**WHAT TO DO**
Copy out all lines from the entries below in which "agent" occurs.
------------------------------------------------------------------------
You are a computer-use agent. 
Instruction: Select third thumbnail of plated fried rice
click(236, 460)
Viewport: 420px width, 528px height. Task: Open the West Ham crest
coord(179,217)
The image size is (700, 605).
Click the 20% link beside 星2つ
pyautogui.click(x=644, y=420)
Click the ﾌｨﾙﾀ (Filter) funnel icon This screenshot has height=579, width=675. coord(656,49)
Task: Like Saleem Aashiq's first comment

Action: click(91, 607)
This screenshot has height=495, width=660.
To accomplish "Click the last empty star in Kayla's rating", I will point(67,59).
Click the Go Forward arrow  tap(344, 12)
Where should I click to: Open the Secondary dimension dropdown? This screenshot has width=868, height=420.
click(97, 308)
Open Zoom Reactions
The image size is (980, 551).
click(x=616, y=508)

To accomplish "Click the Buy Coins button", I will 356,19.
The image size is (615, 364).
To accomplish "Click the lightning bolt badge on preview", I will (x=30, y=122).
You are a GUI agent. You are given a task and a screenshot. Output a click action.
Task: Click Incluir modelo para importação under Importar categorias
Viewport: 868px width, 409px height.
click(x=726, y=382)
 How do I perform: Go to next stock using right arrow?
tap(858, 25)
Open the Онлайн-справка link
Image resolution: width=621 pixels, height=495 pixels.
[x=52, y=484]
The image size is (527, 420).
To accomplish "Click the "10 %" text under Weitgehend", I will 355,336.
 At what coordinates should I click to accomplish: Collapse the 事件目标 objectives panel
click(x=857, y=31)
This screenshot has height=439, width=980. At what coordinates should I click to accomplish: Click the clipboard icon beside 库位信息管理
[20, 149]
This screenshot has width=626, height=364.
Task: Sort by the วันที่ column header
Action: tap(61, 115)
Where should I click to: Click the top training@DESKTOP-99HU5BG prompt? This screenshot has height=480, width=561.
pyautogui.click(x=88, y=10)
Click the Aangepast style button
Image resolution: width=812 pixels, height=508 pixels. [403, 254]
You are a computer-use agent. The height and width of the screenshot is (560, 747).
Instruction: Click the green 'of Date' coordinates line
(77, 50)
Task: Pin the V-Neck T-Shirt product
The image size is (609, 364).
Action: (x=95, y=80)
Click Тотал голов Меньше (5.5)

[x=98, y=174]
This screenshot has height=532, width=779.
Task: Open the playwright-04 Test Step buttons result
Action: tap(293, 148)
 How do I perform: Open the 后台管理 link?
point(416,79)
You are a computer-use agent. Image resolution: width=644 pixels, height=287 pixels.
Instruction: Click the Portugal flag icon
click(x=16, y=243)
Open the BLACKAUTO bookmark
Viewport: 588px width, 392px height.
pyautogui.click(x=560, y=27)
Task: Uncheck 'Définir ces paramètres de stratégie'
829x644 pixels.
------------------------------------------------------------------------
**RESPONSE AREA**
You are a computer-use agent. 
You are a GUI agent. You are given a task and a screenshot. Output a click action.
You are a computer-use agent. The height and width of the screenshot is (560, 747).
You are a computer-use agent. Image resolution: width=644 pixels, height=287 pixels.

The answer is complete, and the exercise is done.